Some years ago, there was a TV advert for the Guardian newspaper, which became an advertising classic. It showed a young man, short hair, tattoo, drainpipe trousers and bovver boots, pelting towards an old man ambling his way down the street. When the lout catches up, he grabs the old man and flings him down, clearly a vicious unprovoked assault. But then the camera moves back to show the whole picture. A pile of bricks, fallen from a crane, is about to flatten the old guy. The viewers were wrong. The “lout” was saving his life. We need the whole picture in order to really know what is going on.

To prevent injury we need to understand its causes and this also requires that we look at the whole picture. The macroeconomic determinants of injury are not evident at the site of injury and are never captured by injury surveillance systems. Nevertheless, they have a huge effect on the injury incidence rate. Of these, the neoliberal trade policies that are being championed by the governments of the economically powerful nations are likely to be the most important.

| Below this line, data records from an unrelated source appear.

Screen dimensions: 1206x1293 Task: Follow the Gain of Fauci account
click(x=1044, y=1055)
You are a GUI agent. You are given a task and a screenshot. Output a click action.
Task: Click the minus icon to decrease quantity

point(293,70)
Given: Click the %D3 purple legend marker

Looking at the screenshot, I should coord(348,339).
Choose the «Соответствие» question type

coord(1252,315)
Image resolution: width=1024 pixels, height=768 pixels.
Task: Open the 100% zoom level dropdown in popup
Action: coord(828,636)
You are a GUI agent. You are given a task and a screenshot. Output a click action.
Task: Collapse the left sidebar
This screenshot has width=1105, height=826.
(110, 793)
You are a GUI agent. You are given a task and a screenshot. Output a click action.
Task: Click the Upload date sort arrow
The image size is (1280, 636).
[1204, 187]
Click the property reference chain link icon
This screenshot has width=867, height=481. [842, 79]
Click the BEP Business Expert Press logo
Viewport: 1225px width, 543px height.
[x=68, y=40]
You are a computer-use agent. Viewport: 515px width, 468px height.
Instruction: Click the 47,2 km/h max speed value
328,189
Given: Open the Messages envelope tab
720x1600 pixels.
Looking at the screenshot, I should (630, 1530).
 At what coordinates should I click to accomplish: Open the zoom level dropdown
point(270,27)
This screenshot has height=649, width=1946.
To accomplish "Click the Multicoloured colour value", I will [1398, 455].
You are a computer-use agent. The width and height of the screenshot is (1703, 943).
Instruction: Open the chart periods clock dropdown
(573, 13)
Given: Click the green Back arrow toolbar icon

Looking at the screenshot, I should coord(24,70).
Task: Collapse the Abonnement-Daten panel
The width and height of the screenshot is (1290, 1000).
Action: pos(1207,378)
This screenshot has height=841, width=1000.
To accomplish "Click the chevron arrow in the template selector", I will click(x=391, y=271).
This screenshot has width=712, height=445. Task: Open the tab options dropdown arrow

The captains of industry are excited about policies that facilitate transnational trade because of their potential to increase profits. It is more profitable to manufacture goods in low income countries where wages are low than in high income countries where workers enjoy higher wages and standards of living. But the people in low income countries cannot afford to buy expensive manufactured goods and so the finished goods have to be transported back to markets in high income countries. Much of this so called “trade” is not international trade at all but the movement of materials within transnational corporations. Nevertheless, it requires cheap …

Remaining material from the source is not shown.